Really enjoyed the video, will read the comments later. I started playing around with the tournament variance calculator and it seems interesting, thanks for sharing Espen.


mplestylo 10 years, 7 months ago

Great information here, really enjoyed the pace. 

I would consider rating myself on how aggressive  want to be in a scale of 10.  ONE stands for the 1000BI and TEN stands for 100BI. I would rate myself 4.5 so i would probably had to build 5K to play the $11 tourney regularly. 

Good luck on and off the tables

mplestylo 10 years, 7 months ago

yeah i get it now cause it makes much more sense having more than 1K given the distributions you presented in the above video 

Danshiel350 10 years, 7 months ago

Hi Espen,

Been wondering this for a while and this seems like a good thread to ask.

Do you think it's ok to allow less buy ins if a tournament is a KO? Does this change anything?

Let's use the PSKO's on stars as an example. The are $12.50 + $12.50 + $2.

Do you think it's ok to treat those as 2 separate buy ins? So 1000 Buy ins here would be $12,500?


Espen Sørlie 10 years, 7 months ago

The progressive KO is a bit different because it is super first place heavy when only the winner of the tournament gets 100% of the bountys he gained. say in a normal $21 superko ($10+$10+$1) it seems reasonable!

Eddie Spencer-Small 10 years, 6 months ago

Brilliant video espen!
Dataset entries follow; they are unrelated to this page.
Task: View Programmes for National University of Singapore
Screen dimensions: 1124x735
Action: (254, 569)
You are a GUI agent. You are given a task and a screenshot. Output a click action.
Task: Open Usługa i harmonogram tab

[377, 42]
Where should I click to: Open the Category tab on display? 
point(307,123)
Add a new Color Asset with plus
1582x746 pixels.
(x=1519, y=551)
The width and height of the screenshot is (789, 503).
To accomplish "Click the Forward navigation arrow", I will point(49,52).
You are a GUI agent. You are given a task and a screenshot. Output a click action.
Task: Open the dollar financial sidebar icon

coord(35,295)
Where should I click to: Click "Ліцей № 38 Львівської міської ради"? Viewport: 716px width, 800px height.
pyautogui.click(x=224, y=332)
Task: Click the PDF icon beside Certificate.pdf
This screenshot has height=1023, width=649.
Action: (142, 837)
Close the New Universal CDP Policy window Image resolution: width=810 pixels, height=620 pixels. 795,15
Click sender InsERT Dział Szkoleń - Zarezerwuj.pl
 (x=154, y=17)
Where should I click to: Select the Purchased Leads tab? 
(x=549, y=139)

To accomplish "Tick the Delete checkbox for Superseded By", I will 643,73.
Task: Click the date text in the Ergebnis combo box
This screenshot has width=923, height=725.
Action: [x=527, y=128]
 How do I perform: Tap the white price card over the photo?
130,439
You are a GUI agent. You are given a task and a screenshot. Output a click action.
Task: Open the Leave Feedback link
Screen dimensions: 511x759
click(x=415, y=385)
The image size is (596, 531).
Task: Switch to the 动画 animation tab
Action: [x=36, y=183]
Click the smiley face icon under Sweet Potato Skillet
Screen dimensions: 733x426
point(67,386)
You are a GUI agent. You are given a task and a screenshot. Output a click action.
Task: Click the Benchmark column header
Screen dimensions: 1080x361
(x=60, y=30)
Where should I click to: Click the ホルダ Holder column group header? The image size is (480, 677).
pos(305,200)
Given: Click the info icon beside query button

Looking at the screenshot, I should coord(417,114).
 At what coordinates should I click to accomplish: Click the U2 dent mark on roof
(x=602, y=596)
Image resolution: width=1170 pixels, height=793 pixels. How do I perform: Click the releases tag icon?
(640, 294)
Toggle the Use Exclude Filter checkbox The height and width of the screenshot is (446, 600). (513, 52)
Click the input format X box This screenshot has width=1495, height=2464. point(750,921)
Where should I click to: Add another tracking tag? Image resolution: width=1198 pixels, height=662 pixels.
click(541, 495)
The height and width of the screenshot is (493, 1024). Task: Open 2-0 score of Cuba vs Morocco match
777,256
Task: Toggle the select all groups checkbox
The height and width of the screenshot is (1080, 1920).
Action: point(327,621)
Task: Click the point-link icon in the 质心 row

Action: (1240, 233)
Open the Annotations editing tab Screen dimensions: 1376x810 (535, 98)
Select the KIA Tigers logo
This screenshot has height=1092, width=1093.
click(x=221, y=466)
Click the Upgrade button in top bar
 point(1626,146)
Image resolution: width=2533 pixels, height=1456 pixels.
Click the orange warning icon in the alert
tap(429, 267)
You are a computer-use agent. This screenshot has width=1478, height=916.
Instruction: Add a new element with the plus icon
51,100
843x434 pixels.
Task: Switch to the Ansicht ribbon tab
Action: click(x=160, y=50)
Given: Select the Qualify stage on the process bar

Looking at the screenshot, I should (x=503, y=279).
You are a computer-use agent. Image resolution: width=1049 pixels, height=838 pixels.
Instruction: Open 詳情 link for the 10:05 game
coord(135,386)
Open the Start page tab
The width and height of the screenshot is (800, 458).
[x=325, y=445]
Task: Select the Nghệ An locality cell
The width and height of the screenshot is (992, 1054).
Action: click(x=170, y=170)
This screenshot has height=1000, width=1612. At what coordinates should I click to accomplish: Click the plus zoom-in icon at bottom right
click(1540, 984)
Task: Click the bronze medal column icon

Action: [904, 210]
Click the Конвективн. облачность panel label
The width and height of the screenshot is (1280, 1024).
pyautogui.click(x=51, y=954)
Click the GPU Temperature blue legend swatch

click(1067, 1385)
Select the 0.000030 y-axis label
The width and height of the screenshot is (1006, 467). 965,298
I was just wondering what your thoughts are about rebuy tournaments and how it affects your BRM rules, as there are a lot more variables when compared to a freezeout (How many times you rebuy, how much the prizepool fluctuates within the same number of entrants etc). In addition, is there a way we can legibly input rebuy tournaments into pokerdope? I would imagine some days I will rebuy more than others, as would my opponents; as there's no prizepool section on the tournament variance calculator I would imagine its easier said than done though. What are your thoughts on this?

Espen Sørlie 10 years, 6 months ago

The way sharkscope does it is just taking prizepool/amount of people to find the average BI. This is ofc not representative of everyone, so I would just assume it to be around 3-5x and do BRM from that.

mansislav 10 years, 1 month ago

thanks espen, this helped me a lot...
now im sure that it` s not only my Play that affects my winning quote these weeks...

do you know how to get the roi ?
without having to publish it on "officialpokerrankings" or such sites?
or is it just an estimation of what your edge is?
or should i just calculate it after i plaid a decent sample size?

for example 5000 tournaments or so...

greetings from Austria, mansislav :-)

Espen Sørlie 10 years, 1 month ago

roi is hard to estimate, and it depends on a lot of different things. all you can do is make an estimation based on results from before. the obvious problem with this is that because of variance, you need a huge sample to get an accurate roi. the time it takes to acquire such sample, means that your roi probably has changed in the meantime (you have gotten better, tournaments have become tougher etc). 5000 games isnt going to be enough to be accurate, but most of the time it will give an indication. It is very possible for professionals to have 5k and even 10k games losing streaks. it doesnt mean that is their true roi and that they are losing players.

WHYCHECK 9 years, 8 months ago

hello Espen, I have been a winning player for several years and suddenly can't win for 6 months in a row. I started to think about corrupt software and stuff like that but by showing your two down swings over two 6 month periods gave me my confidence back.
I am a cash player but taken your sample over more then 6000 tournaments , this estimation can speak for cash games two. I admire that you had the gutts to show youre down swings and on the contruary, it speaks for you to post it and I'm shure it helped a lot of viewers including myself.

Cheers!

Mike H 4 years, 11 months ago

what stakes on PS do you recommend a new MTT player transitioning from cash to start off at? If bankroll/variance wasn't an issue? I'm a cash player transitioning over to learn and improve mostly. I'm very new to MTT learning and playing from the ground up. Would I just get completely crushed at $109-$215 levels?